Over in Newsweek lurks an interesting question by Daniel Stone. Is the Presidency too big a job? It’s difficult to decide exactly what the author is aiming toward with his article. My very first thought upon finding the article is that he was going to write something of an apologia for President Obama, that part of the reason he seems to have done so poorly is simply that he has far too much to do. Reading through the article, however, it seemed more as if the author was trying to argue in favor of giving more power to government agencies. Whatever his purpose, the author certainly fails to take note of the most fundamental causes of Presidential overload. Put simply, the President has too much to do because he has to do too much.
One item that Mr. Stone chronicles nicely in his article is the growth of the Presidency. To some degree, the changes can be explained by differences in public expectations and leadership styles. The American people have come to believe that a modern President needs to be something of a Renaissance Man, knowledgeable about economics, the military, disaster recovery, emergency relief, law, the environment, and all manner of other things; and that when something goes wrong, that the President is the person to blame. At the same time, Presidents have tended to help encourage that perception — President Obama moreso than most — by personally involving themselves in being the large public mouthpiece for the positions they advocate. Looked at from that standpoint, Mr. Stone’s assertion that the President should delegate more to the agencies would certainly seem to make sense.
The trouble with Mr. Stone’s analysis is that it fails to look even one level deeper to understand why modern Presidents seem to have so much more to do. The change isn’t simply due to perception, or failure to delegate. Presidents seem to have more to do because, in fact, they do have more to do. The growth of the regulatory state since the 1930s generally tracks with Mr. Stone’s chronicle of the expansion of the President’s role over the same time period.

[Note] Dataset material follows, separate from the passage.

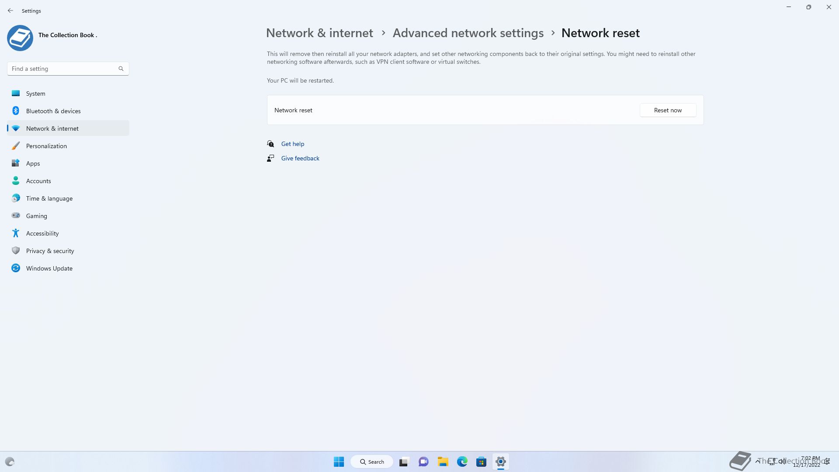This screenshot has width=839, height=472.
Task: Go to Advanced network settings breadcrumb
Action: 468,33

As President Truman once said, “The buck stops [with the President].” As government has expanded, so too have the number of “bucks” being passed around from one bureaucrat to another. Many of those, ultimately, end up on the President’s desk.
The way to solve the problem of the overworked President isn’t to cut back on the number of advisors or to put more work on the shoulders of the regulatory agencies. It is, quite simply, to give the government (and, thus, the President) less work to do. Many of the areas where the federal government has extended its authority could be handled at least as well by the states, local governments, private businesses, and charities. Such a shift would allow the President, and federal government at large, to focus more intently on those issues which truly must be handled by the federal government, without the distraction of so many minor issues occupying his time.
Of course, such a change would also require bureaucrats to give up the power that they have unconstitutionally amassed for themselves over the past eighty years. While the nation would be better off, it remains to be seen when the political class will see fit to make such a transformation reality. With the success of conservatism this past November, it’s possible that the groundwork is finally being laid.
Without that sort of fundamental change, however, it is all but inevitable that the role of the President will continue to grow. At what point the job becomes unsustainable and collapses is hard to tell, but what is certain is that it will happen. No amount of delegation can cure the fattening of the American bureaucracy, or the over-extended role of the American President.